What you will do: From the student spotlight below, list every School of Music ensemble that Ian Kenney was a member of during his eight semesters on campus.

Extract to read:
_ _ _
Music Educator / Performer
PSU School of Music, 2013
Penn State University - School of Music
A Student Spotlight feature that was displayed on the home page of the Penn State School of Music and the Penn State College of Arts & Architecture in 2013, reflecting on my experiences at Penn State and in the School of Music.
Original URL: http://music.psu.edu/spotlight/ian-kenney
“The experience was life-changing.”
Senior music education major Ian Kenney is referring to his three years as drum major of the Marching Blue Band. Now preparing for his student teaching experience in fall 2013, he expects to be on the marching band field next fall, but in a new position as a student teacher working with a high school marching band in Stroudsburg, Pennsylvania.
“I’m going to miss being on the head-set and calling commands; the game-day atmosphere in that role; the tiny traditions, the chants, the cheers, the camaraderie… And, there’s nothing more exciting than taking the field and going into the sprint out of the band prior to the flip. That one moment in the music—there’s nothing like it.”
Ian’s path to the leadership role of the Blue Band was a long one. He had served as drum major for two years at Wallenpaupack High School (PA) before entering Penn State as a voice major, but spent his first year in school trying to “find his place.” Also a tuba player, Ian marched with the Blue Band during his freshman year and, after that experience, decided that the drum major position would combine his potential for leadership with his interest in physical fitness. Once he finally decided to pursue the drum major post, he spent six months doing strenuous workouts until he felt that he was prepared for the physical exertion required of the job.
After Ian auditioned and became the drum major, other doors started opening for him. He became a staff member at the George N. Parks Drum Major Academy, where he taught conducting and classes on motivation, attitude, and leadership to high school drum majors, all the while learning from the best clinicians in the field. He was also hired by Wallenpaupack’s community education program to provide music instruction to students of various age levels. “This allowed me to combine the leadership skills I learned as drum major with the musical skills I learned in school. I taught voice, trombone, trumpet, piano, and guitar. The comprehensive nature of my preparation really allowed me to be successful in those various settings.” He also began to write marching band drill (the choreography of marching), and has provided marching band half-time shows for his hometown’s high school for the past three years.
An extremely disciplined student, Ian accomplished all of this while still maintaining a high level of involvement in the School of Music. During his eight semesters on campus, he was a member of the Concert Choir, Glee Club, University Choir, fall athletic band, Essence of Joy, basketball pep band, and Concert Band. Ian also plays bass guitar in a local rock band named Public Domain, which covers music “from the‘70s to the present.” He was inducted into Omicron Delta Kappa National Leadership Honor Society last year.
_ _ _
Available data:
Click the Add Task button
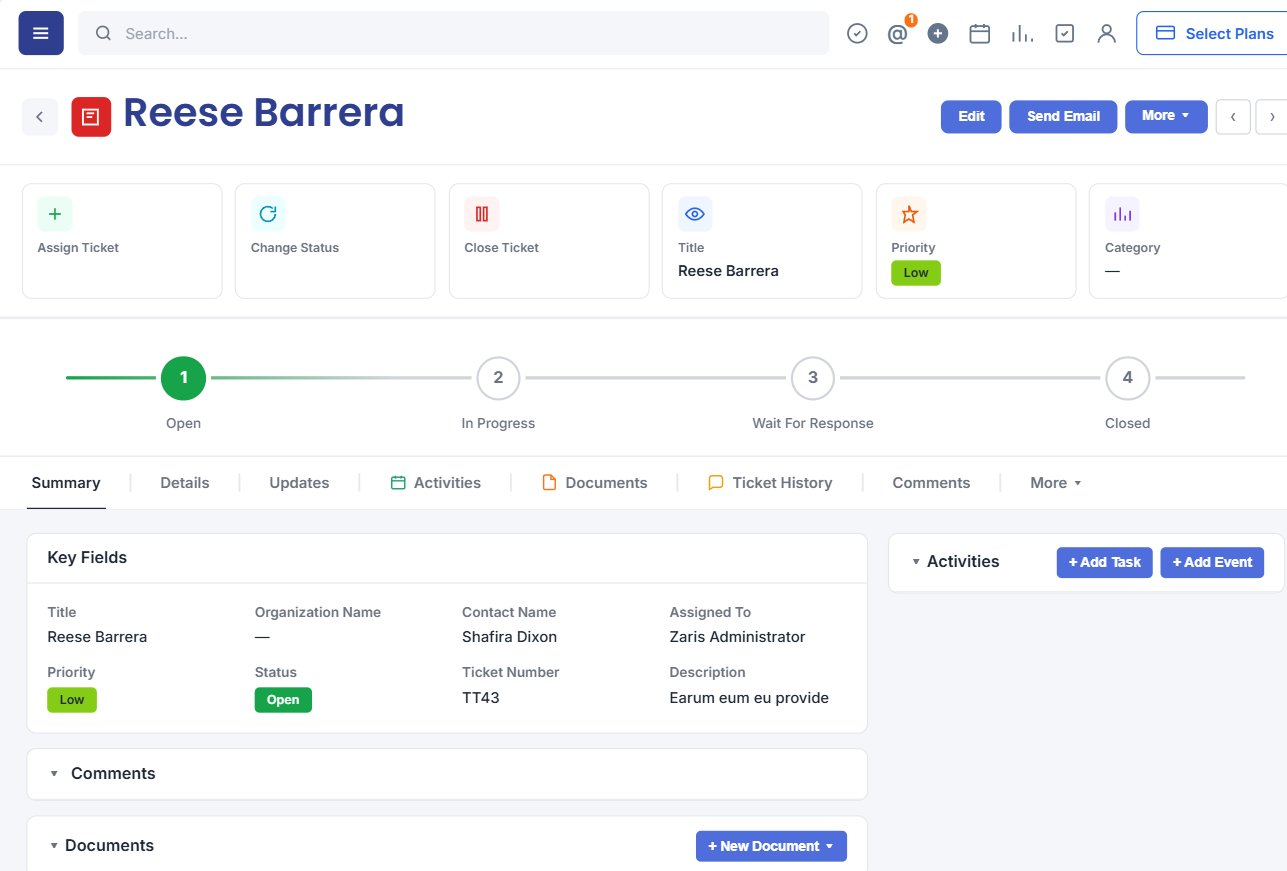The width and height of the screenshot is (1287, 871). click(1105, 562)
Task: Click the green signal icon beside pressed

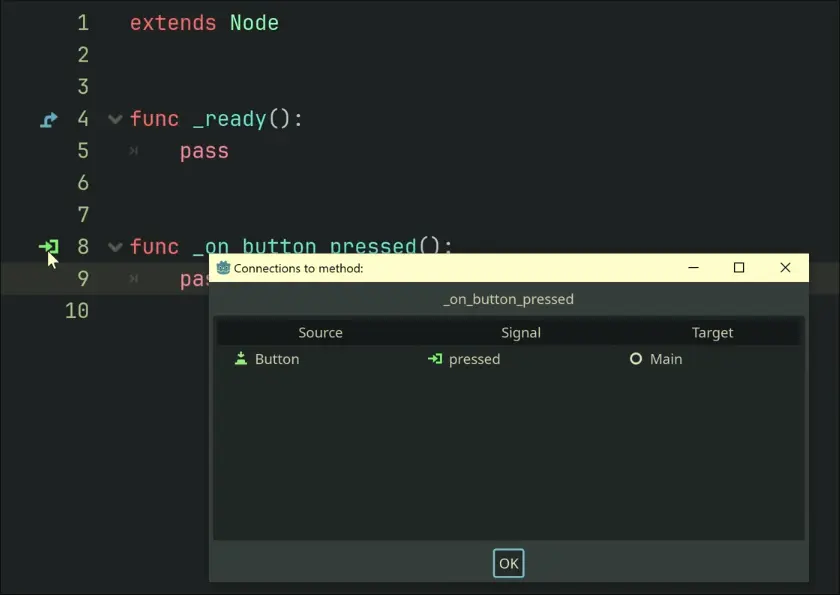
_ _ _
Written reply: Concert Choir, Glee Club, University Choir, fall athletic band, Essence of Joy, basketball pep band, Concert Band